Clinton led there by 9 points early this month, according to one major survey, but two more recent polls show Obama now with a small lead.

Even if Wisconsin turns into a blowout, their rivalry almost certainly will endure through bigger primaries March 4 in Texas and Ohio. Nevertheless, Wisconsin’s often historic role in shaping past presidential elections makes it a state worth watching.

President Lyndon Johnson dropped his re-election bid in 1968 when he realized that he was poised to lose Wisconsin’s Democratic primary to Gene McCarthy.

Eight years earlier, John F. Kennedy’s win in the state’s primary over next-door-neighbor Hubert H. Humphrey of Minnesota helped establish the credibility of his national appeal. In 1992, Wisconsin Democrats narrowly chose Bill Clinton over California’s Jerry Brown, pointing the way for the national party’s ultimate choice.

In general elections, the nation’s 18th-largest state, with about 5.6 million residents, also has been a battleground. It chose Democrat John Kerry over President Bush by only 50-49 percent in 2004, and Democrat Al Gore over Bush by about 5,000 votes in 2000.

Clinton and Obama each have constituencies in the state, said Barry Burden, a professor of political science at University of Wisconsin, Madison.

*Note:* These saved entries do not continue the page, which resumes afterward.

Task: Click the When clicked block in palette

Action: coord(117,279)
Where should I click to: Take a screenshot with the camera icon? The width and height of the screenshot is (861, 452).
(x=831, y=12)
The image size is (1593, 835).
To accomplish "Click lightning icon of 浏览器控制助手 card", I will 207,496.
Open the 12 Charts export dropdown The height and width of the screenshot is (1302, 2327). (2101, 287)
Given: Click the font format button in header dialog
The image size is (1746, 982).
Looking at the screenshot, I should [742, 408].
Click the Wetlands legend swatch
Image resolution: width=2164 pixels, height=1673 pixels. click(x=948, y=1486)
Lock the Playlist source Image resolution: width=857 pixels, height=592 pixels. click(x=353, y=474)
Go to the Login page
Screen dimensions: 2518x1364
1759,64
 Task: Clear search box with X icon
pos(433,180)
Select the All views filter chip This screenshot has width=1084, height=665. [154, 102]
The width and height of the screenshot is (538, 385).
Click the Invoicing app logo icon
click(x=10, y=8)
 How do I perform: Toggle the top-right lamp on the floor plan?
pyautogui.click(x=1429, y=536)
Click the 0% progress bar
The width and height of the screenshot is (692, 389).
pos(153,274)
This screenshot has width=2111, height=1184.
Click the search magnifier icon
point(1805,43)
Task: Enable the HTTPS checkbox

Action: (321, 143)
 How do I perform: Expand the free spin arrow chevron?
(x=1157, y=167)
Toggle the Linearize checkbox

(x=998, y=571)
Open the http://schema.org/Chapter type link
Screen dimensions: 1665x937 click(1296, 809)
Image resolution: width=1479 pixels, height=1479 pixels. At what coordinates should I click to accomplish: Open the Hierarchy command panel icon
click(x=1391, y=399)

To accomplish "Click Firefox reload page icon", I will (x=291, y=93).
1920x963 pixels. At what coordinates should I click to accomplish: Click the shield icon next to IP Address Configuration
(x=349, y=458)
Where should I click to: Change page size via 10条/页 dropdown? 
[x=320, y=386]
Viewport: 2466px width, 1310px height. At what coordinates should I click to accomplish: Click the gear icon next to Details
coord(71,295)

“It’s a lot of working-class whites without college educations, who are social moderates and responsible Midwesterners,” Burden said. Manufacturing makes up more than one-fourth of the state’s industry. These voters are a core part of Clinton’s constituency.

At the same time, Burden said, “you do have that progressive, reformist element, and I think the anti-war element is tied up in that.” That profile fits key parts of Obama’s coalition.

Two polls taken since Feb. 8 put Obama ahead of Clinton, but only by 4 percentage points, at or near the surveys’ statistical margins of error. While that isn’t much of a lead, Clinton had led by 9 points on Feb. 6-7, according to an American Research Group poll released Feb. 8, so the trend is clear.

What seems to have pushed Obama ahead in Wisconsin is not his more liberal reputation, Burden said, but “the energy coming off of the other states” where he’s beaten Clinton in eight straight contests starting Feb. 9.